**GOAL OF THE EXERCISE:** Which lines of the records hold the string "toolbar"? Report only how many of them there are.

**Collected data entries:**
[Start of section]

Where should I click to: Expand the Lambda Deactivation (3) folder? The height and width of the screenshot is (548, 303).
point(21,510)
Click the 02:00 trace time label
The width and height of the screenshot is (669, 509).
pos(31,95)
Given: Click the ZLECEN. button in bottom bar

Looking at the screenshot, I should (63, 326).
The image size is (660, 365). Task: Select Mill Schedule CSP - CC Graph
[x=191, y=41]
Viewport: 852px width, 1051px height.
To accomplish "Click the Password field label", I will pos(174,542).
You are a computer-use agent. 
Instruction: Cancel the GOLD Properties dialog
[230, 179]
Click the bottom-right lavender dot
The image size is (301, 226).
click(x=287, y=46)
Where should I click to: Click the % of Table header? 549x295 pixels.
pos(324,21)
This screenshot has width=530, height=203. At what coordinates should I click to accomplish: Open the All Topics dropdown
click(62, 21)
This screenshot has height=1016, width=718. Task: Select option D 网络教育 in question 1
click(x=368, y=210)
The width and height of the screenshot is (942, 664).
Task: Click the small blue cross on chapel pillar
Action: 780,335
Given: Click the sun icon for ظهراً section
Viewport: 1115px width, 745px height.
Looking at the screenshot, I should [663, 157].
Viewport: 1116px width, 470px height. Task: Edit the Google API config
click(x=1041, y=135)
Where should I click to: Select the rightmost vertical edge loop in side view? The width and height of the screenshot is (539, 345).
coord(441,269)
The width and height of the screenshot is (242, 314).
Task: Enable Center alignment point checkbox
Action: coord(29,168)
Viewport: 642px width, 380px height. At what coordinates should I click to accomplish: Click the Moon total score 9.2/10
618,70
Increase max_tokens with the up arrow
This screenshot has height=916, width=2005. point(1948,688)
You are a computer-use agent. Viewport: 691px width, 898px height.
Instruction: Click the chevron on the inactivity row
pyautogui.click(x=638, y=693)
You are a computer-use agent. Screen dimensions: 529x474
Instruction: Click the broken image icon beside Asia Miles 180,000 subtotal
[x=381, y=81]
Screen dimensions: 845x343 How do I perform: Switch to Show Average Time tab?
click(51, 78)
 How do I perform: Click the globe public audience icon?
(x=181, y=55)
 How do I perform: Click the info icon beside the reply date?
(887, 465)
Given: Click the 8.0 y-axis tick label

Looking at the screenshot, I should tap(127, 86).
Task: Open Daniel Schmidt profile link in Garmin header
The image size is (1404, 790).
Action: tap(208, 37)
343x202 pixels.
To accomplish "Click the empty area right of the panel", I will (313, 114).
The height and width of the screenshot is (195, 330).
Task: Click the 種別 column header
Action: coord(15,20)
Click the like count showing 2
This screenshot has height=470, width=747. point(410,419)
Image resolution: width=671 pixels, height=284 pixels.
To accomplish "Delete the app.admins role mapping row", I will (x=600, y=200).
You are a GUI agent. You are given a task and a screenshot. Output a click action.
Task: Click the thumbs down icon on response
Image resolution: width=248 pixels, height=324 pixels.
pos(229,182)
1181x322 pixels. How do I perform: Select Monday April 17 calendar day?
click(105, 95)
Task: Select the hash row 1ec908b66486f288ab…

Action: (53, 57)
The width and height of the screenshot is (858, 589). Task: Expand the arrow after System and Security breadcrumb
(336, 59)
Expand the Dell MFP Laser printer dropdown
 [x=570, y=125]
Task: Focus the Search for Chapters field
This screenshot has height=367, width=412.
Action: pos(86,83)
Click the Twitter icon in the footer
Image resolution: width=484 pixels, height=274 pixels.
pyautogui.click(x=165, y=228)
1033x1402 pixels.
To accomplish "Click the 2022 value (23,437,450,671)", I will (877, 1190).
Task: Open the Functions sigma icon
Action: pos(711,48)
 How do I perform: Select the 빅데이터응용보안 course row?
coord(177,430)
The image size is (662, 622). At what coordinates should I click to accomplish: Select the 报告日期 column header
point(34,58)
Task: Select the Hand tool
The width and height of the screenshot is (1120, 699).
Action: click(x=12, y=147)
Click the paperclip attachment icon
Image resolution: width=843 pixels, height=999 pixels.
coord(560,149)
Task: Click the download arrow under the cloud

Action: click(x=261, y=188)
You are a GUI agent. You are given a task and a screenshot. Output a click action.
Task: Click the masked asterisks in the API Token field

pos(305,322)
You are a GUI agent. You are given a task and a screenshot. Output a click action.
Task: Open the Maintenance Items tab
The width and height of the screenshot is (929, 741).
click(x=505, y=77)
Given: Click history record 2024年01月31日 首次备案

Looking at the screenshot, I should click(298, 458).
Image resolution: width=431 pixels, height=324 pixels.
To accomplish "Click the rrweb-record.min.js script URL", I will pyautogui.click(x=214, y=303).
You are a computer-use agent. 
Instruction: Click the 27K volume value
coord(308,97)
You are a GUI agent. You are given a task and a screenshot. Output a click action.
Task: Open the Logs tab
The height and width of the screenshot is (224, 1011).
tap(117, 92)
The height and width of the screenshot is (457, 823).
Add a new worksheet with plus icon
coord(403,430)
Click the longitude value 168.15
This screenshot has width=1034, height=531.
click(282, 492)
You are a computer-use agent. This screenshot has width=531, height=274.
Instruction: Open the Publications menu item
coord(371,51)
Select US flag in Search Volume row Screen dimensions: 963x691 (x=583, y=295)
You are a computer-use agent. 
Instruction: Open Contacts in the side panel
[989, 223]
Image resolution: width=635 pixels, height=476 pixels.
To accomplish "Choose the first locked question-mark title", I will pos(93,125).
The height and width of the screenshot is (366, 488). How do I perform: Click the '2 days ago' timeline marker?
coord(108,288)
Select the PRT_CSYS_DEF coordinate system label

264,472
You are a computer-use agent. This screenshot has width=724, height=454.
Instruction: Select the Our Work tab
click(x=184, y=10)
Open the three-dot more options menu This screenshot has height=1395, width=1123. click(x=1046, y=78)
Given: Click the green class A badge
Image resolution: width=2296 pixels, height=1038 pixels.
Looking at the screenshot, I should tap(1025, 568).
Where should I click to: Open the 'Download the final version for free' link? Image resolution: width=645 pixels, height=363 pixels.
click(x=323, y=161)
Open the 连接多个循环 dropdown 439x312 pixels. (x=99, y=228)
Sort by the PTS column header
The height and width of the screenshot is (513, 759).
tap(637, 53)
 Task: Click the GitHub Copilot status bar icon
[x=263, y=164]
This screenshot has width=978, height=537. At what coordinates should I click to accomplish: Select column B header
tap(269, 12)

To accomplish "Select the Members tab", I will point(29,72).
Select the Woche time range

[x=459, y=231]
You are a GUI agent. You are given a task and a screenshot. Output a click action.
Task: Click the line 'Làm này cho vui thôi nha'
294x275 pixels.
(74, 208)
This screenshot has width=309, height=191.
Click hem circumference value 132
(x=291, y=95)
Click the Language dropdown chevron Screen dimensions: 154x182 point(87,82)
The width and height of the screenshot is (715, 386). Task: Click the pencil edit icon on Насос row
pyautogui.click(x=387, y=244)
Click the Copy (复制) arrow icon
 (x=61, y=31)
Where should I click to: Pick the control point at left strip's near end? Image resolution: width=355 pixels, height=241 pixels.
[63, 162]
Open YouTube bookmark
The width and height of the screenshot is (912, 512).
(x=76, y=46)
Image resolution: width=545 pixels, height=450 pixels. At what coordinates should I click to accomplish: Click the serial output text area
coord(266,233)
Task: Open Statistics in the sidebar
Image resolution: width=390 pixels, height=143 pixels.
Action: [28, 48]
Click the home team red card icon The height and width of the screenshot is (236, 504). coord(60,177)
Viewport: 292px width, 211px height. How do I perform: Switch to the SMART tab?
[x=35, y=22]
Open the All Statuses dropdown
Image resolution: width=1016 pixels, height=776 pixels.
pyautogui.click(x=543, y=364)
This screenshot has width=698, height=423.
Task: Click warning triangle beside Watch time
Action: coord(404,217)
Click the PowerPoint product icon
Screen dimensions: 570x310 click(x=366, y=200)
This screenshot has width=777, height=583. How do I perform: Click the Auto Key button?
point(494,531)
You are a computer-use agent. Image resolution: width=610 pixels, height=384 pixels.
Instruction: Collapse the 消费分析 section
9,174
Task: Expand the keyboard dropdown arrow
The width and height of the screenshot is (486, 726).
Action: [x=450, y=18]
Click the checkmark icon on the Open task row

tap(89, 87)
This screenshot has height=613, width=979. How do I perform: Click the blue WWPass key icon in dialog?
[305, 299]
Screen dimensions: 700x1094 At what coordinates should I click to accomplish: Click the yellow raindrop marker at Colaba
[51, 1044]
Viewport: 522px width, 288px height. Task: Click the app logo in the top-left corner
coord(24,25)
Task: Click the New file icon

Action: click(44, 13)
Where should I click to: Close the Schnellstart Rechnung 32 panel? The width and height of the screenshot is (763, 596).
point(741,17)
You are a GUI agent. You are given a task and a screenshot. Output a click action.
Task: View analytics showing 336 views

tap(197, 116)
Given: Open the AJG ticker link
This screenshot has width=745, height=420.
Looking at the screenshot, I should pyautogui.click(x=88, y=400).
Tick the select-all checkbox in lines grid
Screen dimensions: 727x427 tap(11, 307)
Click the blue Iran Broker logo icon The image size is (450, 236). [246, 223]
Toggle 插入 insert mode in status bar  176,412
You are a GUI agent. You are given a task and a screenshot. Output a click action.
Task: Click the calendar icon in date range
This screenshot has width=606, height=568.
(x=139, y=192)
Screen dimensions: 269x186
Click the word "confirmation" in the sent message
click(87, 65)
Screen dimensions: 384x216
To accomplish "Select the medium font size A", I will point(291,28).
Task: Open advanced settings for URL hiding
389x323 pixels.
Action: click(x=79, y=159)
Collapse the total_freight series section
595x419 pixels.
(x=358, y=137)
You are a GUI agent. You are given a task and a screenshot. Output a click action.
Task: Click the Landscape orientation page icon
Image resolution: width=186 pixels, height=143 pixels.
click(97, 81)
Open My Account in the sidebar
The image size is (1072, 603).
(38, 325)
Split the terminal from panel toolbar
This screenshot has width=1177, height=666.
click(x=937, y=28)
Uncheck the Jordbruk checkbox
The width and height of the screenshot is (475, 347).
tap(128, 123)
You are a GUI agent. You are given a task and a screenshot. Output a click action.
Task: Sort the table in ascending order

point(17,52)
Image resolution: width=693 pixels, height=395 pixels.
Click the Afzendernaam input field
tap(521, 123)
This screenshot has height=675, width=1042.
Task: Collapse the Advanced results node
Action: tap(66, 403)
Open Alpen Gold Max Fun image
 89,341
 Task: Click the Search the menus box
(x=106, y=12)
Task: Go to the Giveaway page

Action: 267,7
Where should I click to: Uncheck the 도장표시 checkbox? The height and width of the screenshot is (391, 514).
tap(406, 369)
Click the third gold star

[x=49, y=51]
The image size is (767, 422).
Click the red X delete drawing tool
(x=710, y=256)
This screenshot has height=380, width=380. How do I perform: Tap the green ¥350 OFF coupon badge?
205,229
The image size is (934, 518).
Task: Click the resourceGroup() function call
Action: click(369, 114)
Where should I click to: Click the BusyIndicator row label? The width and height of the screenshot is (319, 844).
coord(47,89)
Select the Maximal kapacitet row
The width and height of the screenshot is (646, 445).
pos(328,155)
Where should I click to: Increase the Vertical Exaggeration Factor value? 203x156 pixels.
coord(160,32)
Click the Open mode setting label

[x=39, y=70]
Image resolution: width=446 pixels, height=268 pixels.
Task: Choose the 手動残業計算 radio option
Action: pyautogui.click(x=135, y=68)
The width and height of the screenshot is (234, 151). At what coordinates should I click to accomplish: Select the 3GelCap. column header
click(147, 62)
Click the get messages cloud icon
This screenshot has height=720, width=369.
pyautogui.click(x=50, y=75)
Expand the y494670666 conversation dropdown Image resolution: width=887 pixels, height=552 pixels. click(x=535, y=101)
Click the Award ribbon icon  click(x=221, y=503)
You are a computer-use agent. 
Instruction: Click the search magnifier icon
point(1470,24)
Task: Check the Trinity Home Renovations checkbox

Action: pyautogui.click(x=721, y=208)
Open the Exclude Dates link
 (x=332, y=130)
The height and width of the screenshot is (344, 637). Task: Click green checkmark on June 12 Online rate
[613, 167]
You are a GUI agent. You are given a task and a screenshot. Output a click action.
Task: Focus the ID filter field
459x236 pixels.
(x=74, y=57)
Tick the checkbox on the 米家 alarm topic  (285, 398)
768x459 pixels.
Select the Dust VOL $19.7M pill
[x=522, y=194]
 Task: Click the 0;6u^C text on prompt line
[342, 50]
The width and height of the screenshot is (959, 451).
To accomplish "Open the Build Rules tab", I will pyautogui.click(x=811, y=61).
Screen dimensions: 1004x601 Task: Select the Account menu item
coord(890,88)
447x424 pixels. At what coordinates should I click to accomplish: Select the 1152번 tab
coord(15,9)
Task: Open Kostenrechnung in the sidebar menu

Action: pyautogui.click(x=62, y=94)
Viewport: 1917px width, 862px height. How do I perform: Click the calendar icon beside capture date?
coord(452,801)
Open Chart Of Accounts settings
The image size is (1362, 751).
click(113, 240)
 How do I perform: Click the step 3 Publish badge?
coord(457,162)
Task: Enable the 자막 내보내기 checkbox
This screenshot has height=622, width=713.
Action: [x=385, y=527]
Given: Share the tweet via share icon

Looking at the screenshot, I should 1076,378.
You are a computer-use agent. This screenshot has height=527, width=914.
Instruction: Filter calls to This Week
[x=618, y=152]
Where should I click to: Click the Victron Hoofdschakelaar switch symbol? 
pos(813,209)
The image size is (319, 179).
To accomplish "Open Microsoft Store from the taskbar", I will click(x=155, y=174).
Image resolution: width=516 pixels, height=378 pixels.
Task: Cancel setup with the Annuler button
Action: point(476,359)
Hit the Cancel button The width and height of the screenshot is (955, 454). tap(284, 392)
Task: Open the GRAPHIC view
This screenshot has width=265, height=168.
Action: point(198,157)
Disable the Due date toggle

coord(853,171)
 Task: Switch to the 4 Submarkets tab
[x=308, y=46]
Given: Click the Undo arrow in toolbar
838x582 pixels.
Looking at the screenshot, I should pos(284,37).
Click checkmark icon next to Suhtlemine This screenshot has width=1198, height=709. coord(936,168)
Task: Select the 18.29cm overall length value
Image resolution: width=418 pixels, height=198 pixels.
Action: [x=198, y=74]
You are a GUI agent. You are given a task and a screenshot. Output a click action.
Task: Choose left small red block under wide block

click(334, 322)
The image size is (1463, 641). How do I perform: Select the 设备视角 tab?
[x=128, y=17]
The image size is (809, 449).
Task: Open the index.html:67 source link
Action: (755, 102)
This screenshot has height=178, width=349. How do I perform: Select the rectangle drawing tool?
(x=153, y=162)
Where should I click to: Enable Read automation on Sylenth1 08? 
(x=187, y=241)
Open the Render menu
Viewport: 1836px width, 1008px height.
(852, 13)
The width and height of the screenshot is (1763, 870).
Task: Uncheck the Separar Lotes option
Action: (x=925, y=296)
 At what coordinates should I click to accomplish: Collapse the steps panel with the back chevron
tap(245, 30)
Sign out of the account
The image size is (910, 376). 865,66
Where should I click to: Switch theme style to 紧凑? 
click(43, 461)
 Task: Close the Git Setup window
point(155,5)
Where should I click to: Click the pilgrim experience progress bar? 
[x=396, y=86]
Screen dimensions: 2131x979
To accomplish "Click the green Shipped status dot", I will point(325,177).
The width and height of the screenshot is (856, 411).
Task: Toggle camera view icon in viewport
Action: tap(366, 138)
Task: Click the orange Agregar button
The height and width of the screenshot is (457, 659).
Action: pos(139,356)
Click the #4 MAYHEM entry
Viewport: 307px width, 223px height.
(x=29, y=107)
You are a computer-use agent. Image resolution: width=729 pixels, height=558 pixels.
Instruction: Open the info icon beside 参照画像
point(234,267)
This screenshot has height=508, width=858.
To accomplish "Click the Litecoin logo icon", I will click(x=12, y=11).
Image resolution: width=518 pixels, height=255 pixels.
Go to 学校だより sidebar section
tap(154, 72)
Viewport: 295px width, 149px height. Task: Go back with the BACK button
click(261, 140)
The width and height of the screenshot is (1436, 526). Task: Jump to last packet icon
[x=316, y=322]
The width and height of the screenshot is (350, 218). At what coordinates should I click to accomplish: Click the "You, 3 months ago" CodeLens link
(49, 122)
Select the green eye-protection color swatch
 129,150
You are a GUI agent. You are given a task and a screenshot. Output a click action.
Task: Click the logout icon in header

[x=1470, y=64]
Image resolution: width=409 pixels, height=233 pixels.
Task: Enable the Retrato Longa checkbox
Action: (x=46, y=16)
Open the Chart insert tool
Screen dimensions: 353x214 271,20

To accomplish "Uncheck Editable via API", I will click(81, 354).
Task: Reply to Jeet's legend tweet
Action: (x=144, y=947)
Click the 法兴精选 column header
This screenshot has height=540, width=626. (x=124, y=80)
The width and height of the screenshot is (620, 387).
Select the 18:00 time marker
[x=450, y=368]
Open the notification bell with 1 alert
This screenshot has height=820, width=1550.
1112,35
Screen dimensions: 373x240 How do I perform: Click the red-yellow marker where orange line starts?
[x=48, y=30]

[End of section]

**RESULT OF THE EXERCISE:** 2